WW: I am splitting on four atom types, I was not sure whether that’s fine or not, and I think TG’s work would answer that.
TG: Slides
MG: What are mean and fit on slide5?
TG: WW gives me per atom polarizabilities, I group them based on my code and give back smarts patterns for all molecules, and then she re-fits them again with the specific smarts groups and the “Fit” column represents the values for these smarts.
CaB: Do you think the alcohols are overshadowed by the carbonyls, or anything like that?
TG: I didn’t look at the molecules at first and ran my code and it seems to work, I can now dig deeper.
CaB: I think it would be great to see starting from elemental info and go upwards.
TG: Another thing WW is planning to do is instead of giving out polarizabilities per atom, she will give me per molecule per atom per electric field.
WW: The molecules we see are 10 molecules but there are 400+ ESPs. Some of the refit values are overlapping with each other.
MG: Is it possible that the fit was typed by something else since the values look lot similar?
WW: I can recheck.
CaB: I see few general parameters are low in order, is that right?
TG: It is in the right order.
CaB: Does the same hierarchy apply to a new dataset?
TG: It applies to only this training data.
WW: I have 39 more molecules with many more ESPs.
CaB: For a proof of concept this looks great!
TG: Sure, 40 seems small but I think it would be a good start.
WW: Previously we were using a longer fitting procedure but I have optimized it now, and it takes less time.
TG: So, its minutes vs. hours, then it’s great!
TG: I never got negative polarizabilities so I think it’s doing good.
WW: If I use all 17 LJ types then I see negative polarizabilities then I had to use psi4 workflow. But, with TG’s parameters I don’t see the negative polarizabilities now.
TG: Another point is, I used a depth of 2, you can branch out to two hops from the atom, which is why the splits might be too specific and there are more parameters. We can cut it down to get more general parameters similar to LJ.
TG: There’s also a second stage of refitting BCCs which may not jive well with these smarts patterns.
MG: They can be compared with liquid phase polarizabilities based on refractive index, etc.
WW: Yeah, I can.
MG: I don’t know if I got a good signal to go in that direction, rather we can move ahead and it looks elegant to use this.

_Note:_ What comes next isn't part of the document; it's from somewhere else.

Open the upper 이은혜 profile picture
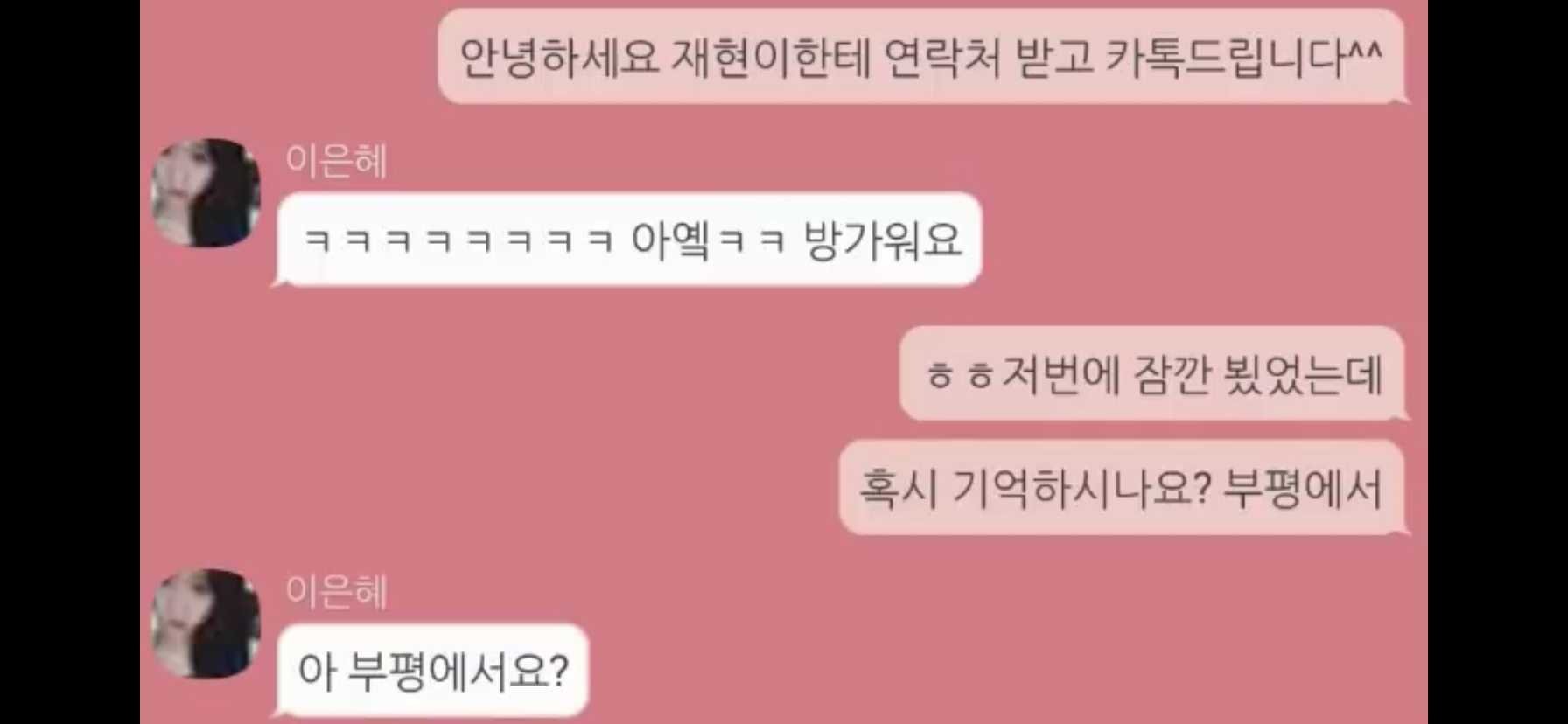This screenshot has height=724, width=1568. (206, 192)
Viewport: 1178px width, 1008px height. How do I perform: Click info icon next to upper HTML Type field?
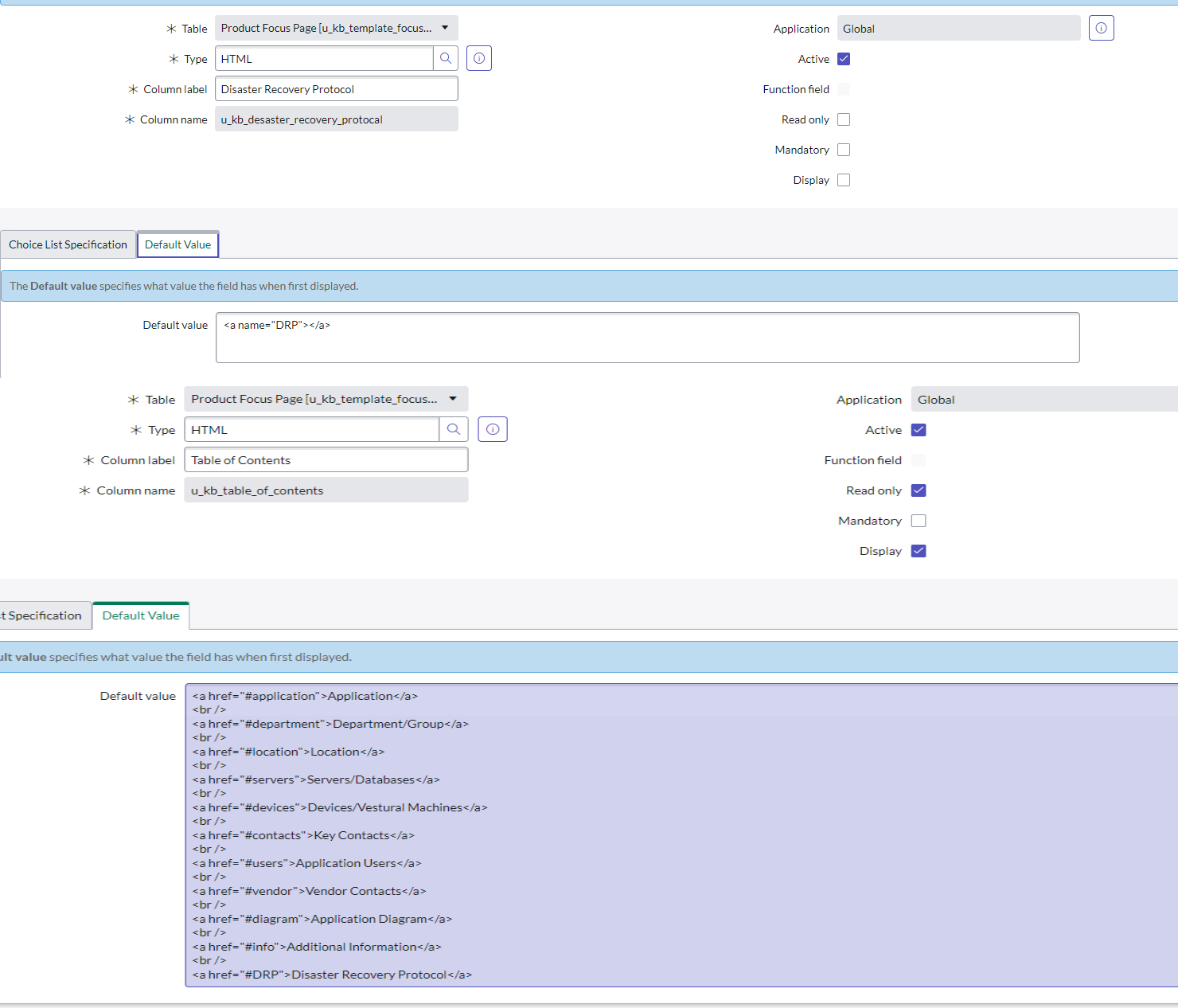pos(479,58)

TG: Yeap, I have the code to do the work, so it is up to you and WW on how to make use of it.
TG: Recently AMOEBA people reported a new model based on smarts, its worth checking out.
TG: I will release this code soon and anyone can use this for splitting, even useful to Tobias for his work.
WW: I think I will use the refit polarizabilities to test how good the new smarts set is, then we can do the same on a larger training data, does it sound good?
TG: Yeah, I am looking for a larger training data set, and it would be great if you can test and let me know that these are good or not. But, these were overfit so I am not sure what your analysis would show, but in general cases we can see the improvements.